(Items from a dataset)
=====
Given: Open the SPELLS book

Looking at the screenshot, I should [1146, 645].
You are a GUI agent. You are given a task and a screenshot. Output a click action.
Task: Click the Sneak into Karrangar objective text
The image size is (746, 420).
=====
(Required task) List each line in the records above that contains the word "screenshot".

(Finished answer)
Looking at the screenshot, I should [1146, 645].
You are a GUI agent. You are given a task and a screenshot. Output a click action.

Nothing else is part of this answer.